═══ Records for this exercise

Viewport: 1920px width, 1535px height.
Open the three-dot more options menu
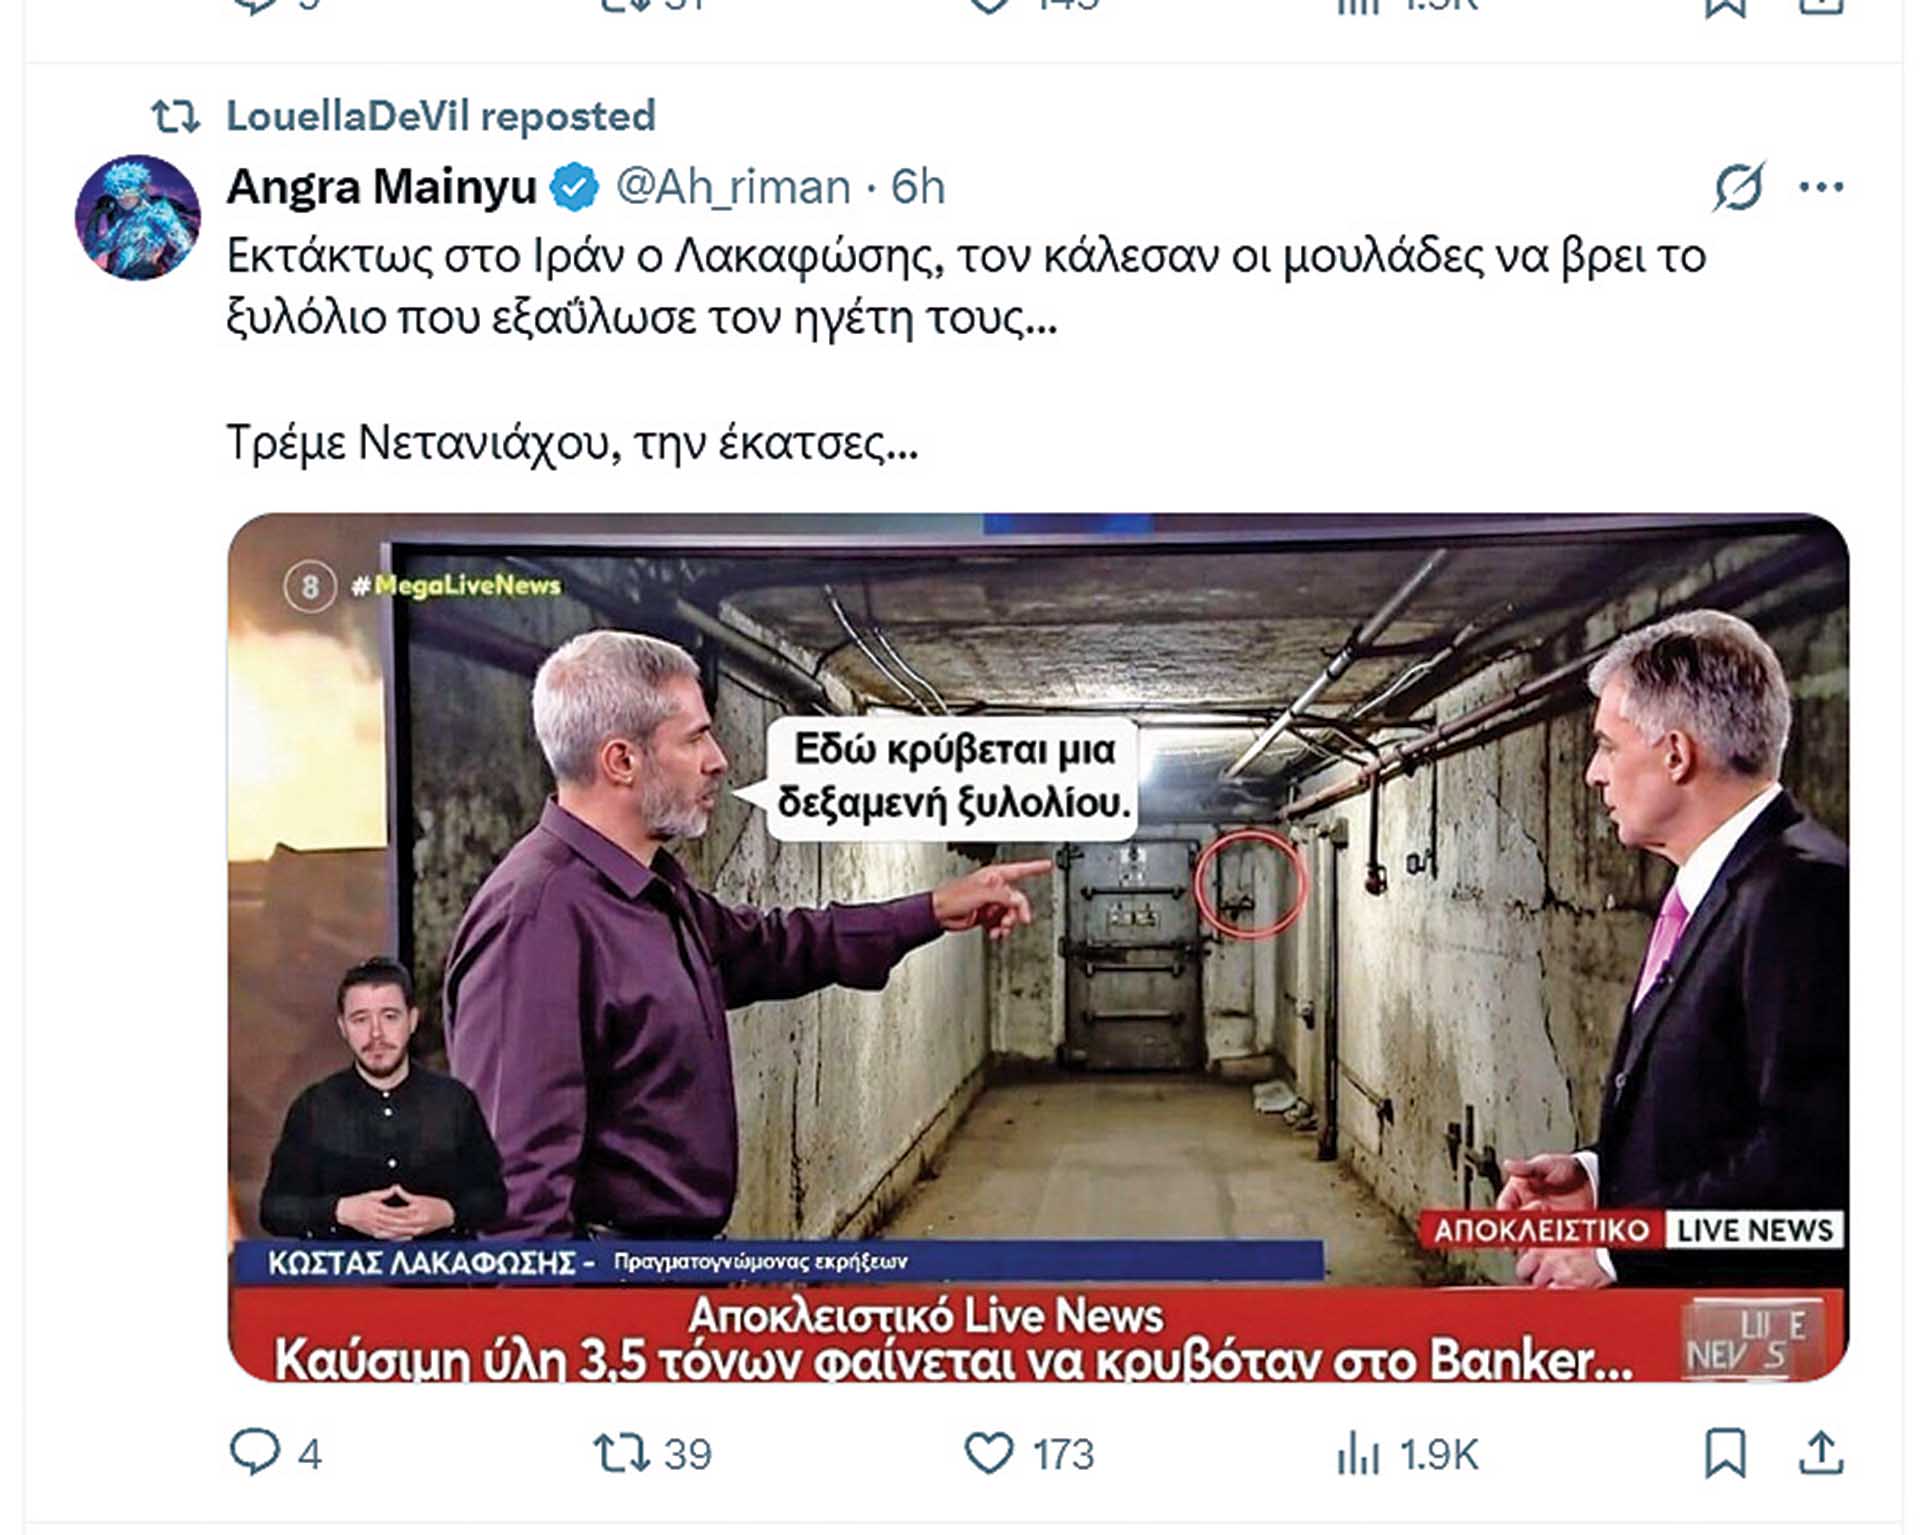pos(1821,187)
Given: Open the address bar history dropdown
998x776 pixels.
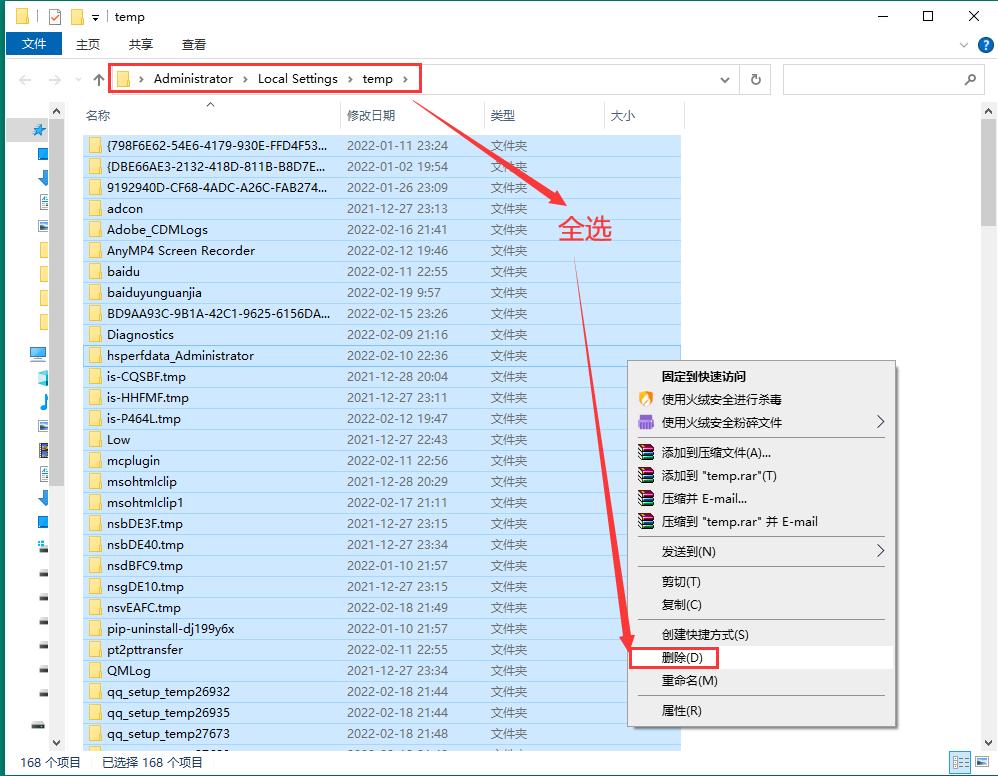Looking at the screenshot, I should (724, 79).
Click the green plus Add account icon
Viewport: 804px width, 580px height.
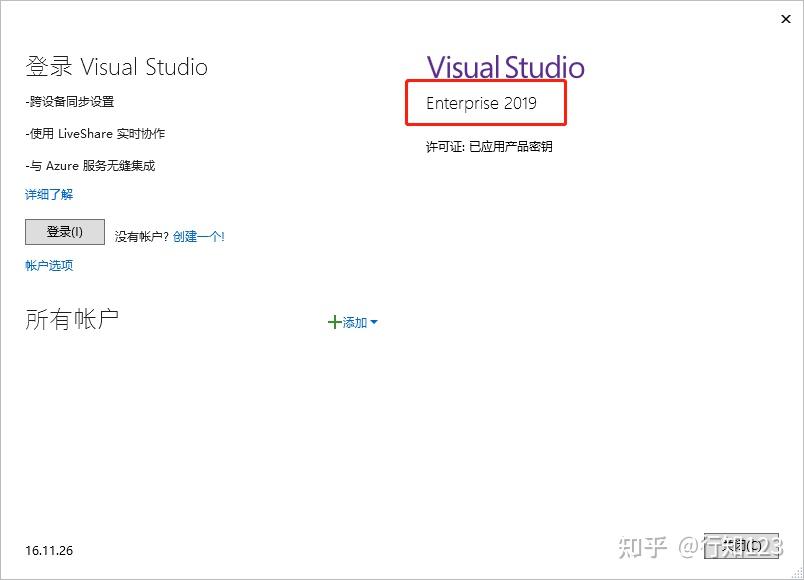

══════

§ Problem to solve
An exact copy of the lines from the one with "998x776 pixels." through the end of the entries above, both included, is the whole answer. It contains no pictures.

§ Response for this exercise
998x776 pixels.
Looking at the screenshot, I should (724, 79).
Click the green plus Add account icon
Viewport: 804px width, 580px height.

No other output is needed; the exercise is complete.